Finding control in hard-to-predict systems
Input one, output one; input two, output two; input three; output purple—what kind of system is this? Computer algorithms can exist as non-deterministic systems, in which there are multiple possible outcomes for each input. Even if one output is more likely than another, it doesn't necessarily eliminate the possibility of putting in three and getting purple instead of three. Now, a research team from Iowa State University has developed a way to control such systems with more predictability. The results were published in IEEE/CAA Journal of Automatica Sinica.

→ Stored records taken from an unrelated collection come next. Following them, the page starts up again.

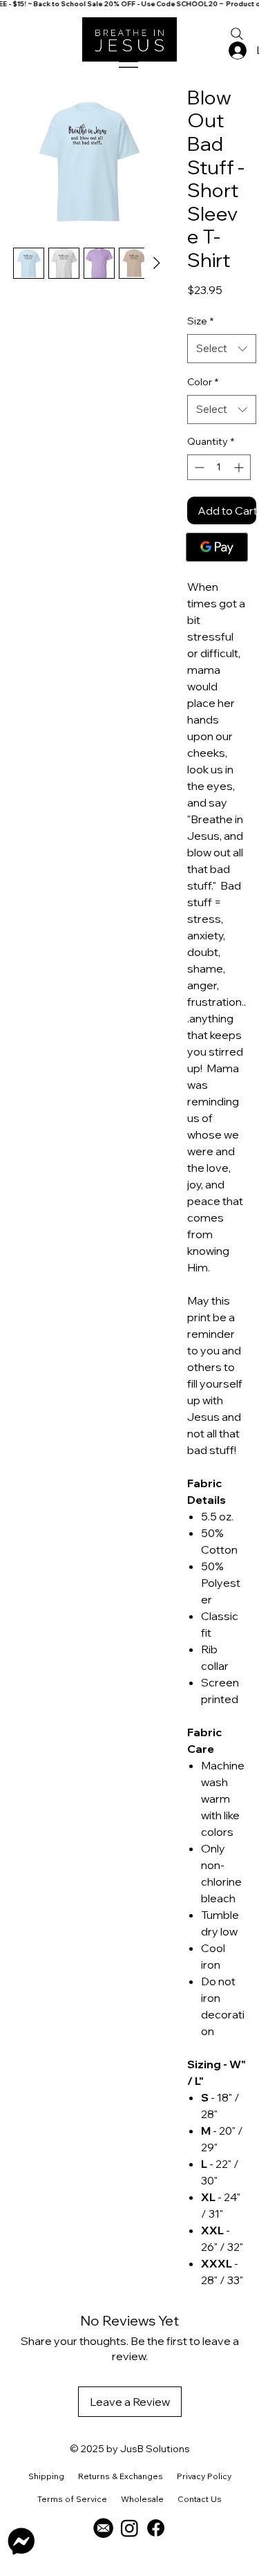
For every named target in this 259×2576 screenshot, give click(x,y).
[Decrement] (198, 467)
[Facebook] (155, 2528)
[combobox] (221, 348)
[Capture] (103, 2528)
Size (200, 321)
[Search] (236, 33)
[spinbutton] (219, 467)
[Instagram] (129, 2528)
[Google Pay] (217, 547)
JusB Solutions (155, 2448)
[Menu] (129, 61)
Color (202, 382)
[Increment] (240, 467)
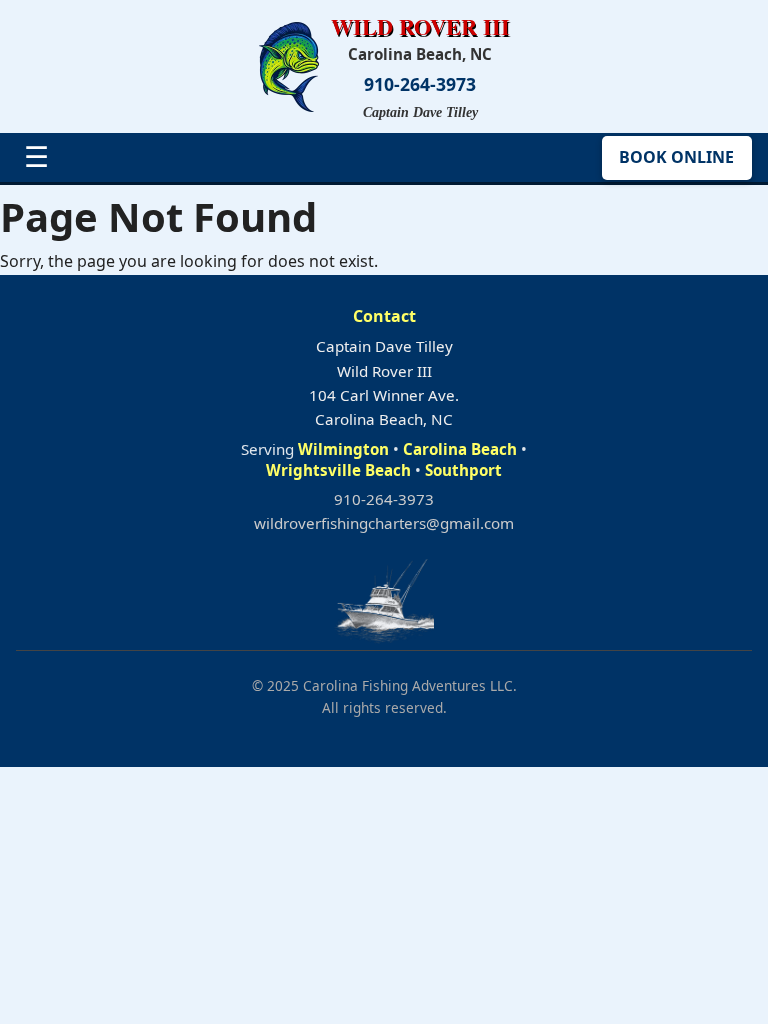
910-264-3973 (420, 84)
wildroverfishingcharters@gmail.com (384, 523)
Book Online (676, 157)
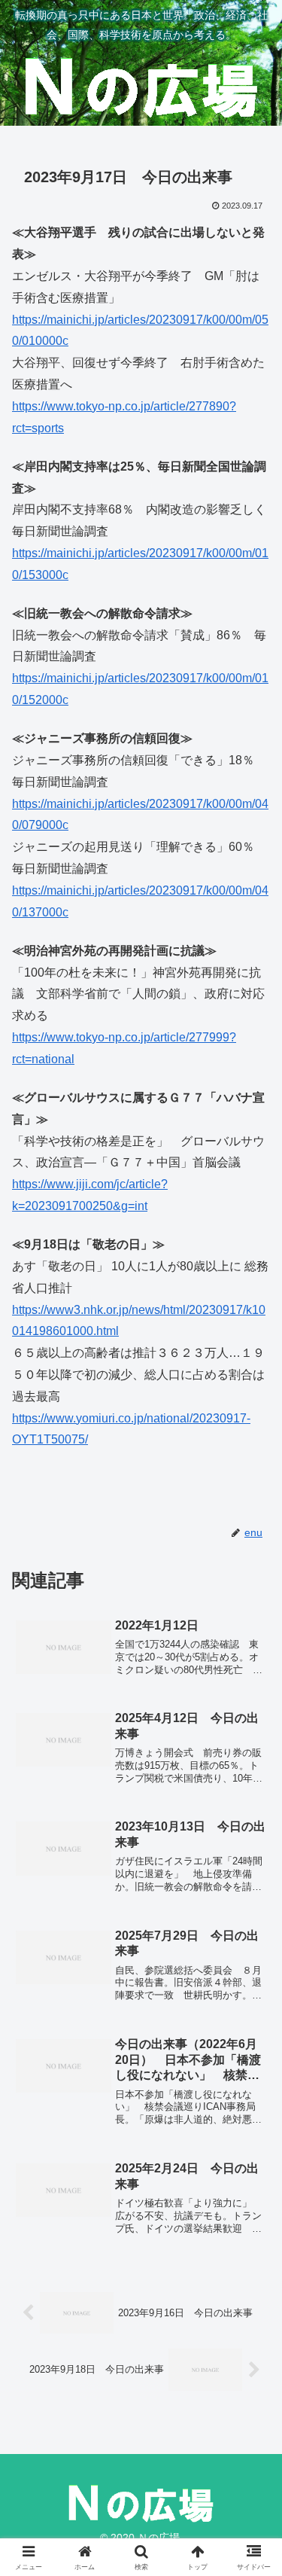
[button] (252, 2074)
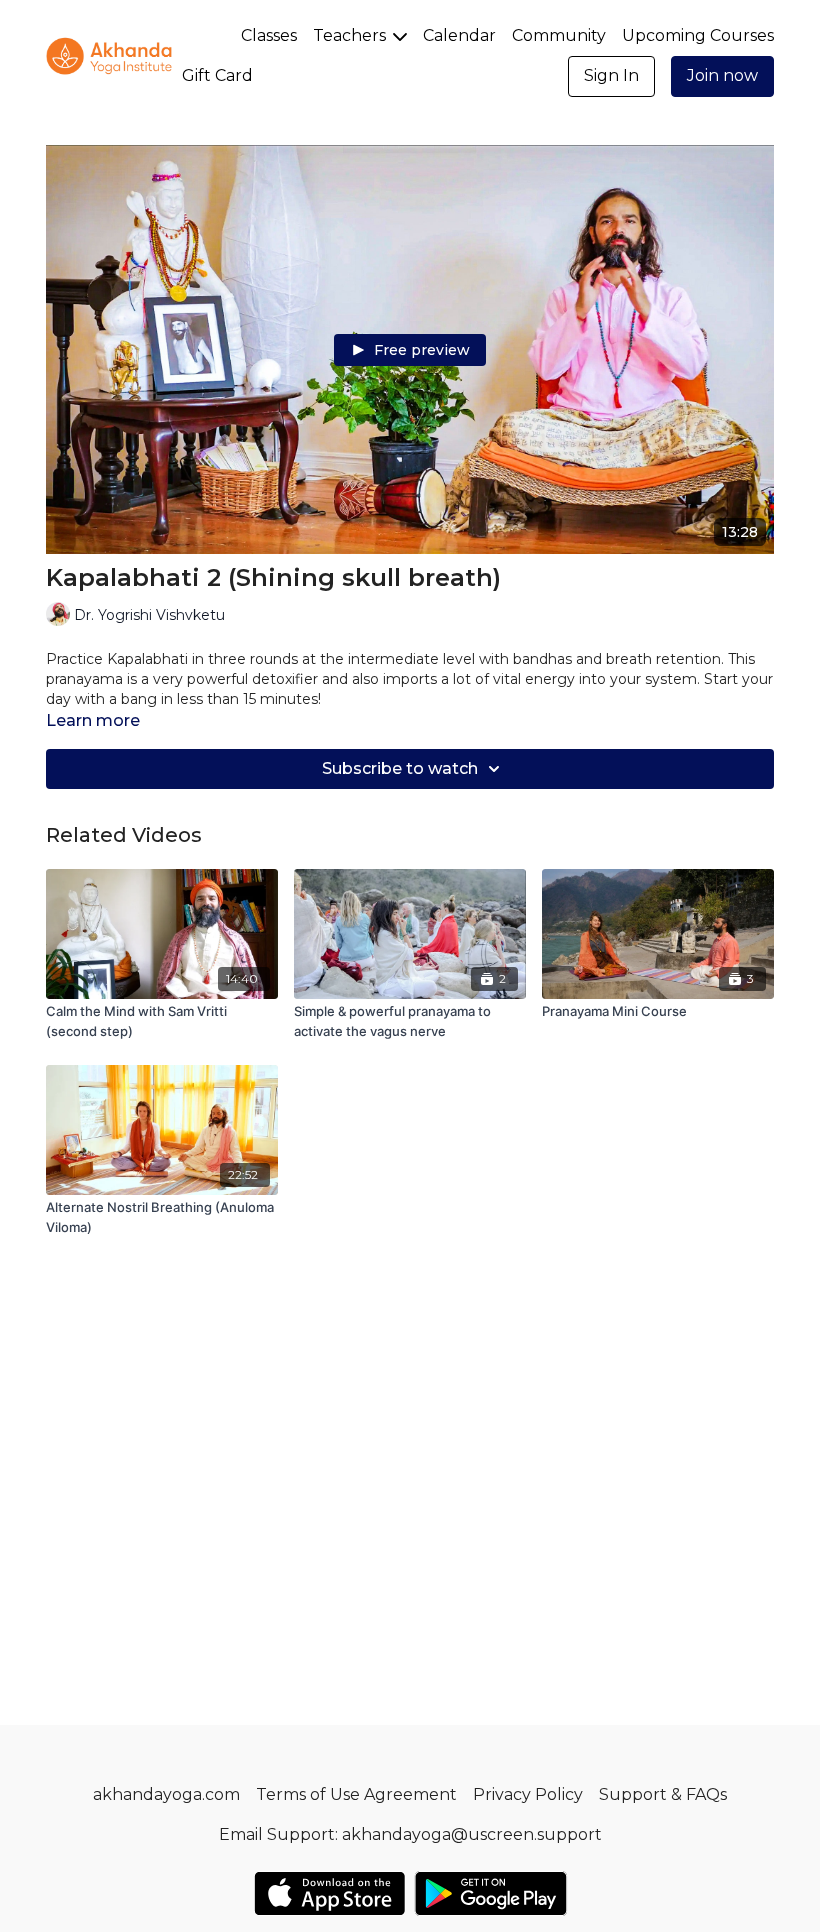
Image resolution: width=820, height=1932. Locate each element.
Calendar (459, 35)
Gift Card (217, 75)
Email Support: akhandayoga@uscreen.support (410, 1834)
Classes (269, 35)
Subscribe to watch (400, 768)
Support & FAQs (663, 1794)
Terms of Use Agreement (356, 1794)
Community (559, 35)
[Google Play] (491, 1893)
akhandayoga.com (166, 1794)
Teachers (351, 35)
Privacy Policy (528, 1794)
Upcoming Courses (698, 35)
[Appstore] (329, 1893)
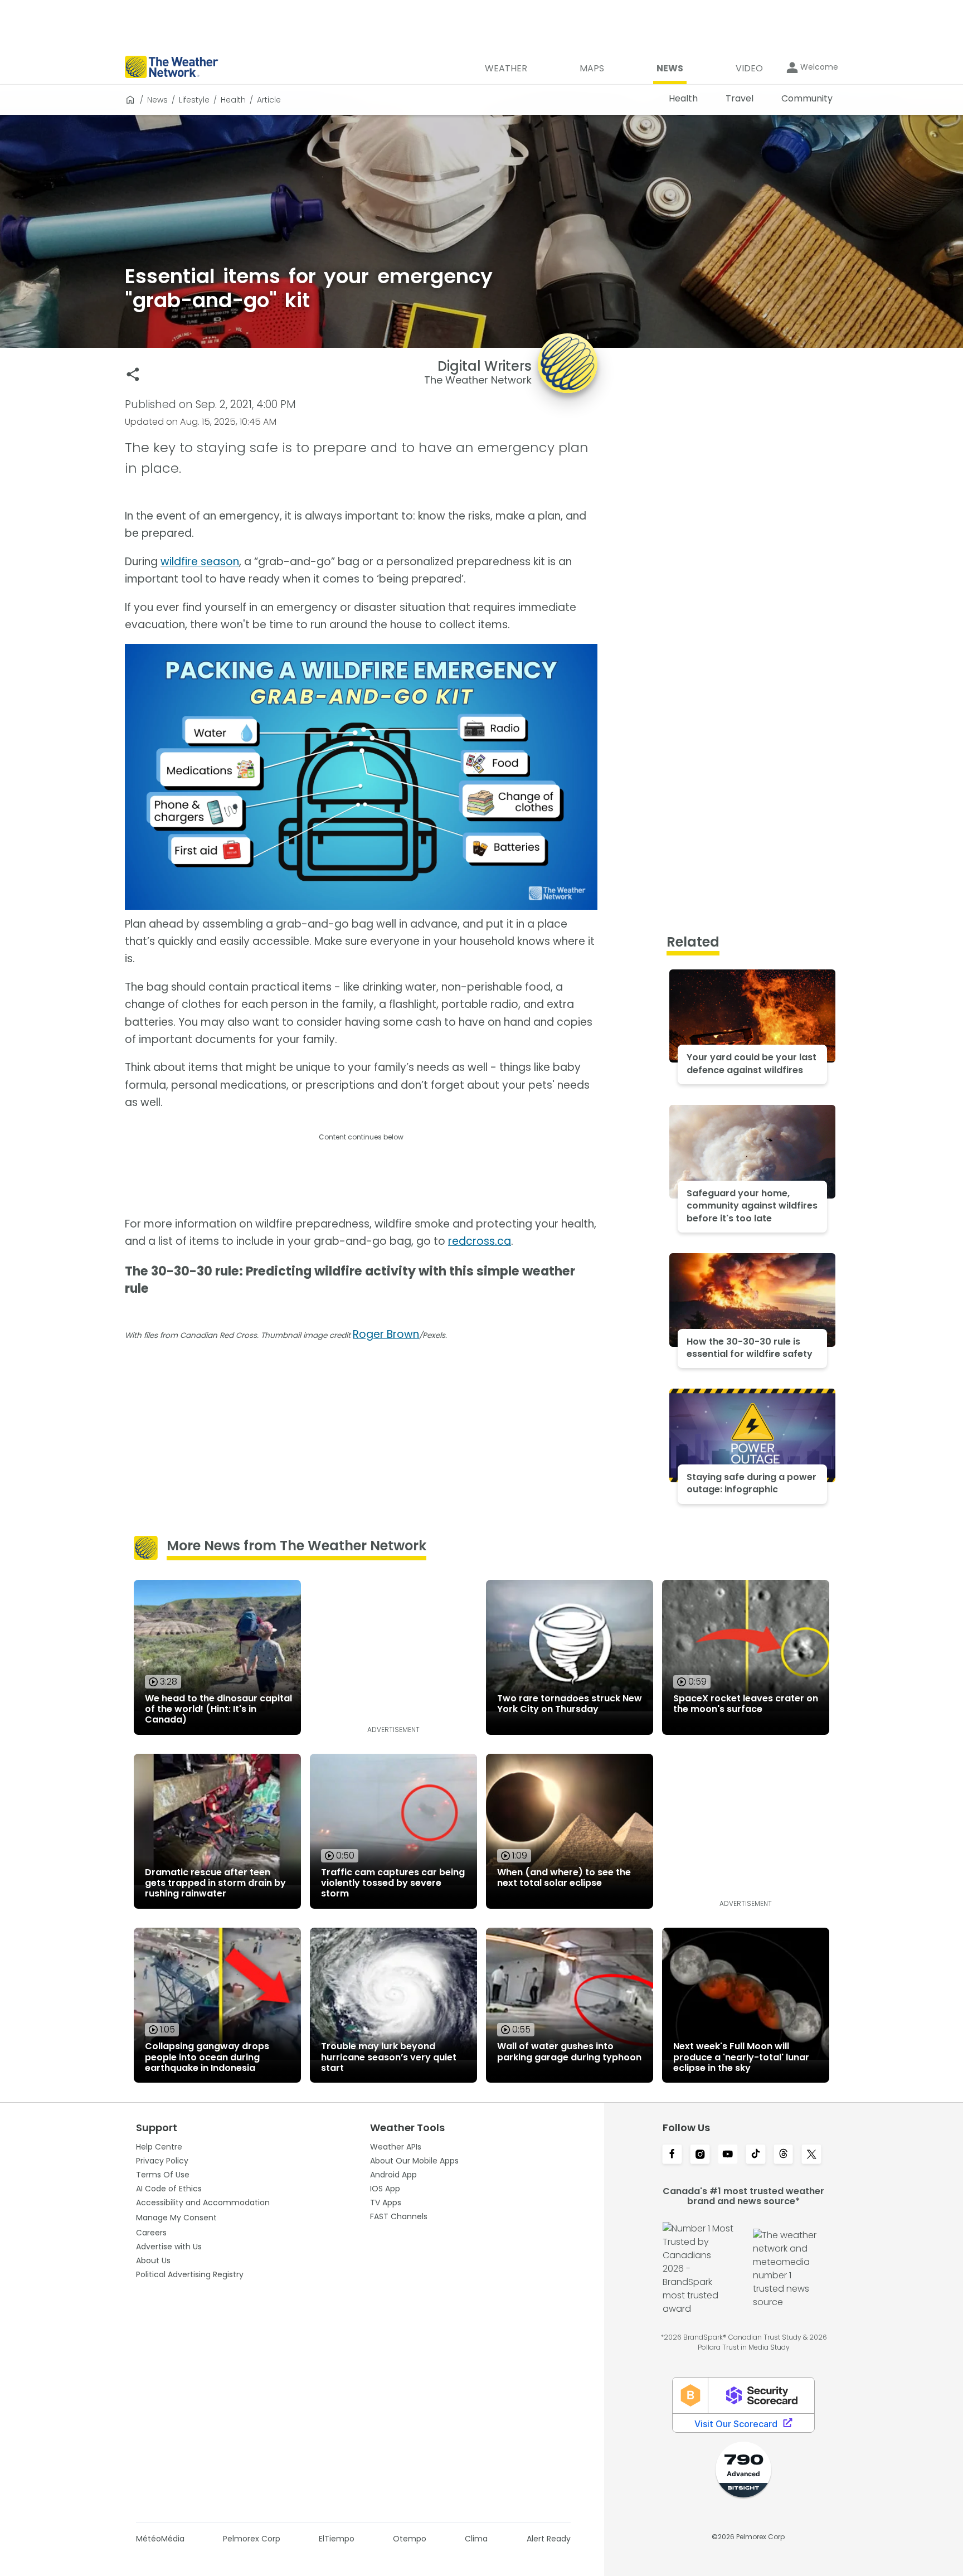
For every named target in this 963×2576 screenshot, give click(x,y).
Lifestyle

"The supervisory control problem for discrete event systems under control involves identifying the supervisor, if one exists," said paper author Ratnesh Kumar, Harpole Professor in the Department of Electrical and Computer Engineering, Iowa State University, U.S.. "If there is a supervisor, if it's synchronously composed with the system, it results in a system that conforms to the control specification."
A discrete event system behaves based on its current state. If the state changes, the value changes. In the example system above, something about the system's state changed to make it take four and produce purple. Kumar's approach examines the system as it currently exists and finding the least fixed-point operator, or the piece that is most easily changed. The act of identifying such a component can result in a new model that acts as the supervisor of the system.
The researchers used quotienting to determine the possible outcomes and build parameters to identify possible controllers. In simple terms, a quotient is the known number of possibilities: Divide 10 by three. The quotient is three, with fractional possibilities. In Kumar's system, each event is referred to as a "plant" and the entire system is understood as a 'warehouse.' The quotient is the plant divided by a specification determined by the warehouse, resulting in multiple possible answers, depending on what the system looks like in the moment.
"Given a plant and the specification of the controlled plant, the quotienting operation generates a new specification describing the obligation on the supervisor such that the plant, when controlled by a supervisor, satisfies the specification," Kumar said.
Say the plant is the input of three, and the controller is purple. The calculus involved in describing the operation produces a new parameter of purple. The controller, or supervisor, is obligated to take the input of three and output purple. If the supervisor does not exist, the quotienting process still results in a supervisory control operation.
"The central tenant of our technique is to develop a quotienting-based technique to decide the existence of supervisor and generate the same if one exists," Kumar said.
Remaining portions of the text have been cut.